A study published in the Journal of Bone and Joint Surgery (USA) indicates that men with scoliosis are 3.28 times more likely to transmit scoliosis to their children than women with scoliosis, demonstrating the possibility of the Carter effect in adolescent idiopathic scoliosis.
Lisa Kruse, Department of Orthopaedic Surgery, Washing University School of Medicine, St Louis, and others reported that the “Carter effect” is a genetic model in which males need to inherit a greater number of susceptible genes or risk factors to develop a specific trait. They added that there is evidence that the Carter effect is present in adolescent idiopathic scoliosis (AIS) because the female to male ratio for scoliosis ranges from 2:1 to 10:1. Kruse et al reported: “We hypothesised that adolescent idiopathic scoliosis is a disease with multigenetic, multifactorial, inheritance in which males require a higher genetic and environmental load to be affected.” They explained that if a Carter effect was present in AIS, there would be a higher rate of AIS in children and siblings of affected males than of affected females.
Kruse et al evaluated data for 140 families in which more than one member was affected by AIS. They found that fathers transmitted AIS to 80.4% of their children but affected mothers only transmitted AIS to 55.6% of their children. The investigators reported: “Assessed on the basis of the odds ratio, an affected father was 3.28 more likely to than an affected mother to have an affected child.”
After analysing female children separately, Kruse et al found that the risk of transmission did not significantly differ between affected mothers and daughters and affected fathers and daughters. However, the risk of transmission was significantly higher in affected fathers and sons than in affected mothers and sons. Kruse et al wrote: “This represents a 5.29-fold increased risk of AIS to males from affected fathers compared with affected mothers.”
In the study, the authors also reviewed the prevalence of AIS in siblings of affected individuals. They found that siblings of an affected male had a 1.55-fold increased risk of AIS than a sibling of an affected female. Additionally, they found that compared with sisters of affected females, sisters of affected males had a 2.26-fold increased risk of AIS and brothers of affected males had a 2.49 increased risk compared with brothers of affected females.

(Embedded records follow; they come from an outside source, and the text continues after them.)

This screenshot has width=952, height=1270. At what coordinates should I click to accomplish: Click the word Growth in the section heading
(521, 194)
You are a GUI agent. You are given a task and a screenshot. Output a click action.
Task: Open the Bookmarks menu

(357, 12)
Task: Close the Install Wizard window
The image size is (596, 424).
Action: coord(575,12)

Kruse et al commented that their data would be “useful in monitoring children and siblings of affected individuals and in advising families regarding the risk of their other children developing AIS.” However, they added their data could potentially “inflate the overall risk” to siblings and children of individuals with AIS because it excluded families in which only one member was affected by the condition.

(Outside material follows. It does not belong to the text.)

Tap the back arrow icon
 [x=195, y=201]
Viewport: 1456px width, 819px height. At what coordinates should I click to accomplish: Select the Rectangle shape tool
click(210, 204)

In an accompanying editorial, William Cole (University of Alberta, Edmonton, Canada) said that Kruse et al’s study “offers some exciting possibilities” for ongoing studies to characterise the underlying genetic variants that account for the different malformation thresholds in men and women. He added: “Further genetic analysis, based on the report by Kruse et al, and those by other investigators, may reveal genetic variants in signalling or other pathways that suppress the progression and severity of AIS.”

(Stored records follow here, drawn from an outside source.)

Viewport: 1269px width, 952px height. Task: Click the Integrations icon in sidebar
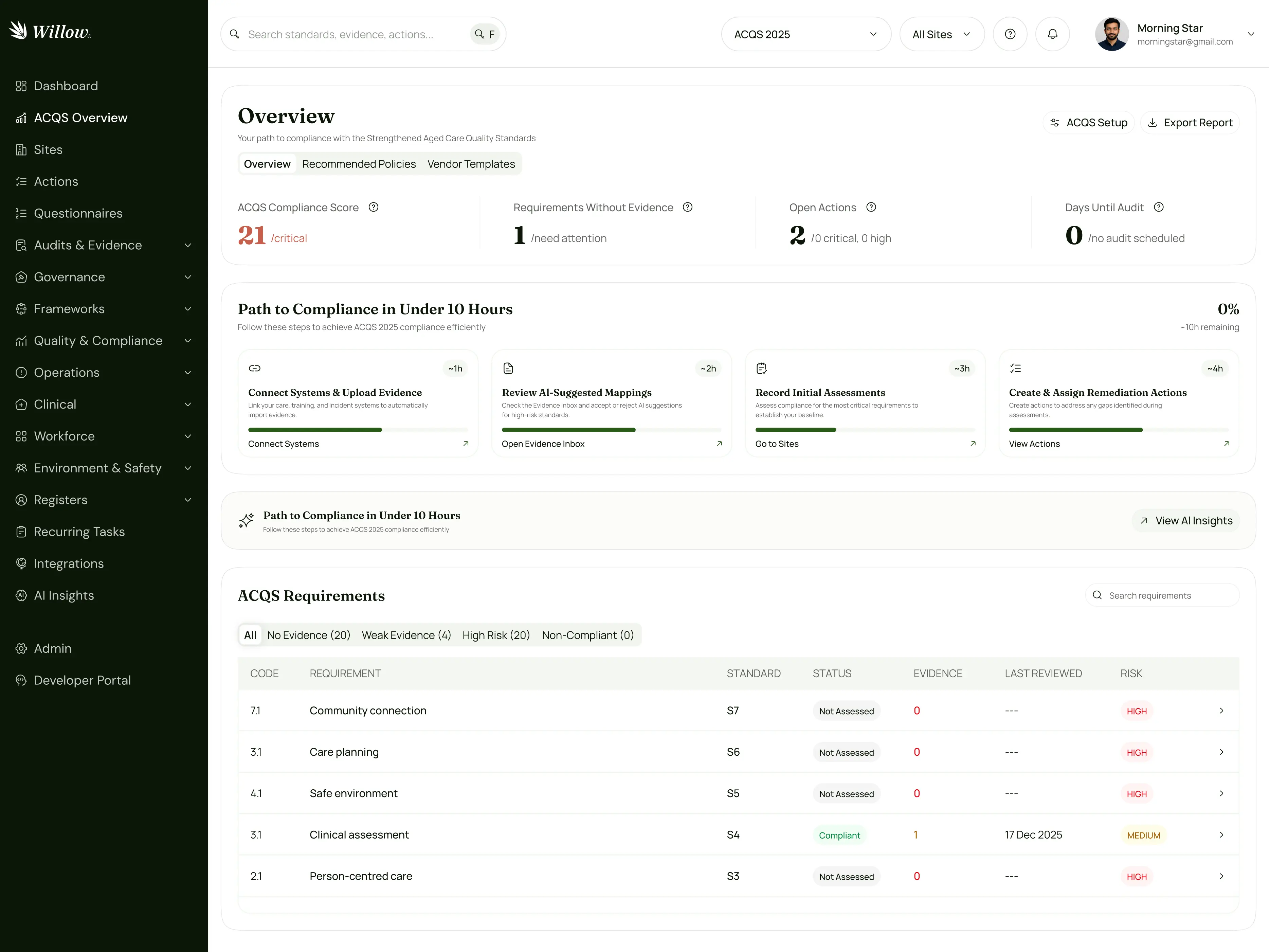point(21,563)
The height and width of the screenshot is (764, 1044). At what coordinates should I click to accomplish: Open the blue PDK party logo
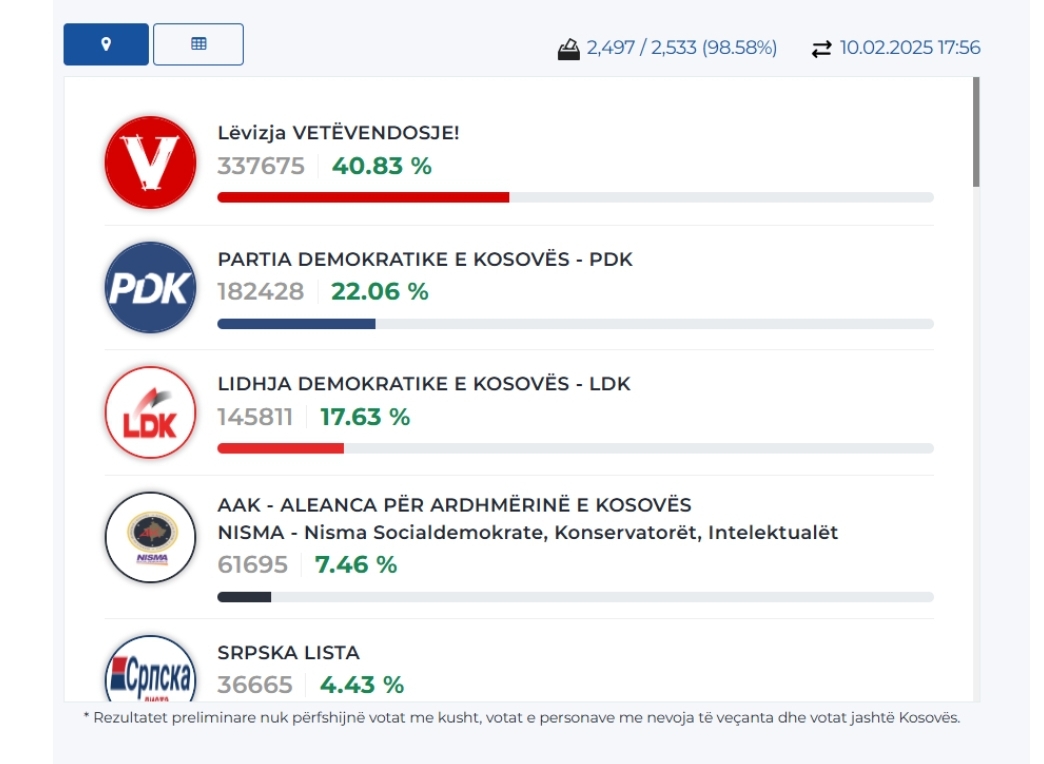click(150, 287)
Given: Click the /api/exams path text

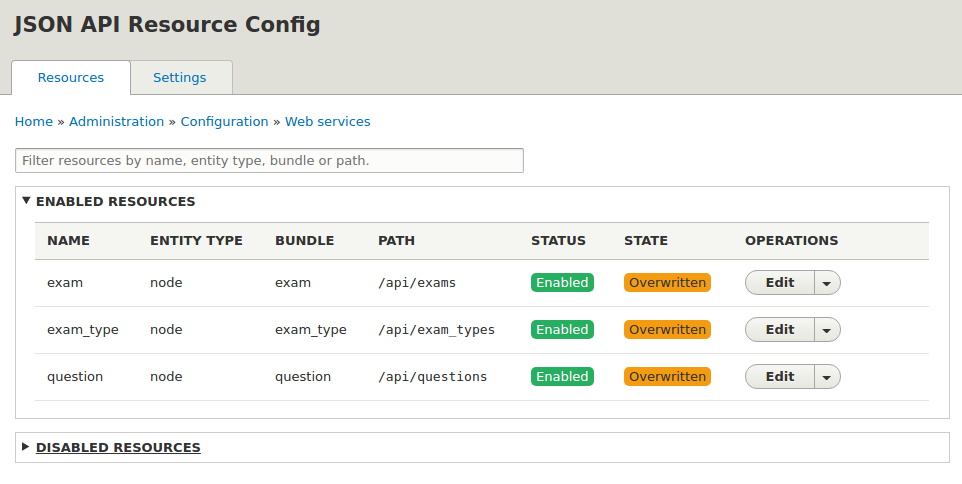Looking at the screenshot, I should (x=417, y=283).
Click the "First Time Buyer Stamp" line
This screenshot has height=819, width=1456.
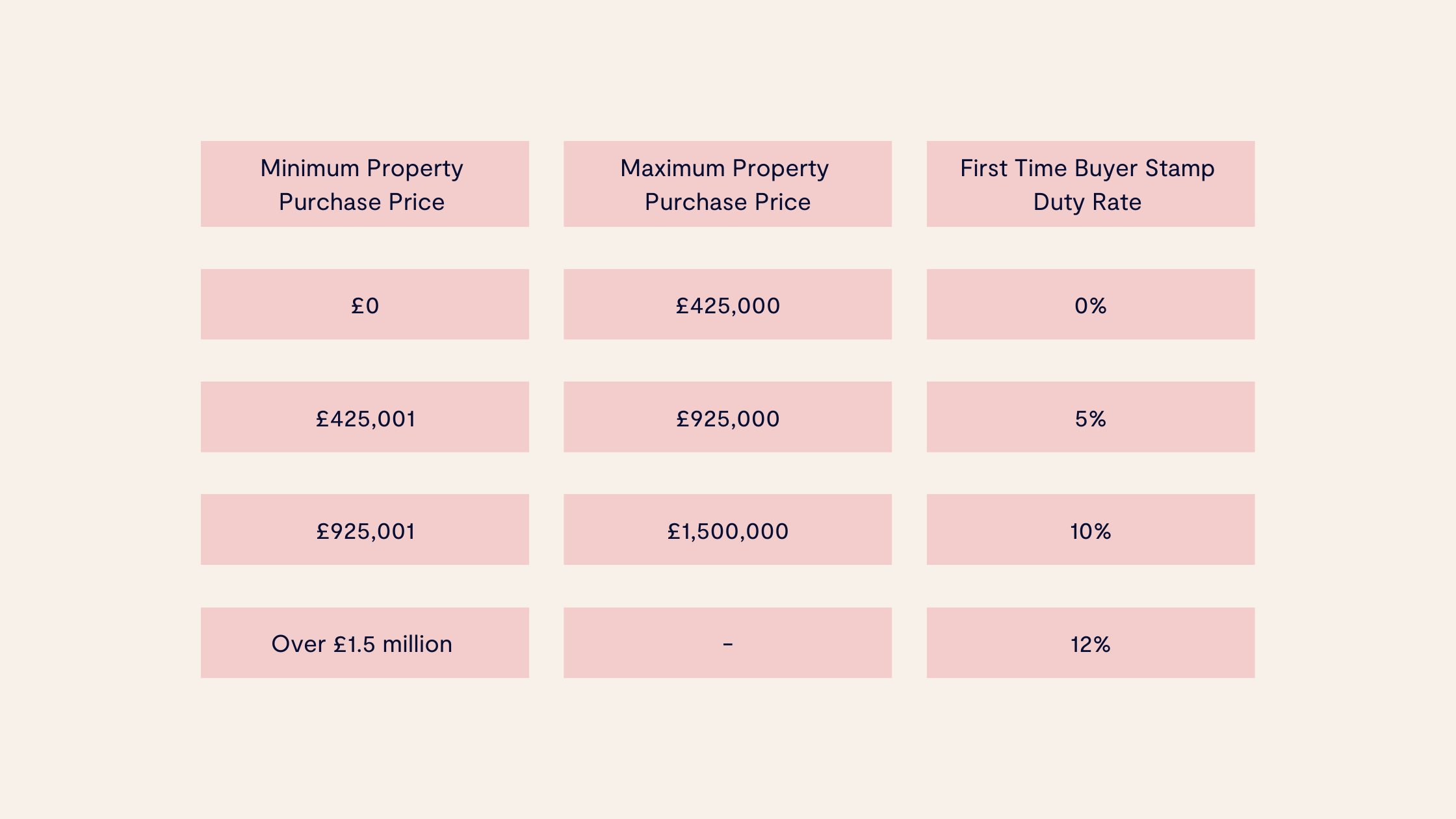coord(1087,168)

Study author Christina Gurnett, associate professor, Department of Neurology, Division Pediatric Neurology Washington University School of Medicine, St Louis, USA, told Spinal News International: “Our study solidifies the evidence in favour of polygenic inheritance of adolescent idiopathic scoliosis. Fortunately, we are now poised with new genetic techniques that will allow us to investigate the role for both common and rare genetic variants in scoliosis aetiology. Once we understand the various pathways that lead to the development and progression of scoliosis, we can provide better counselling and treatment for these patients.”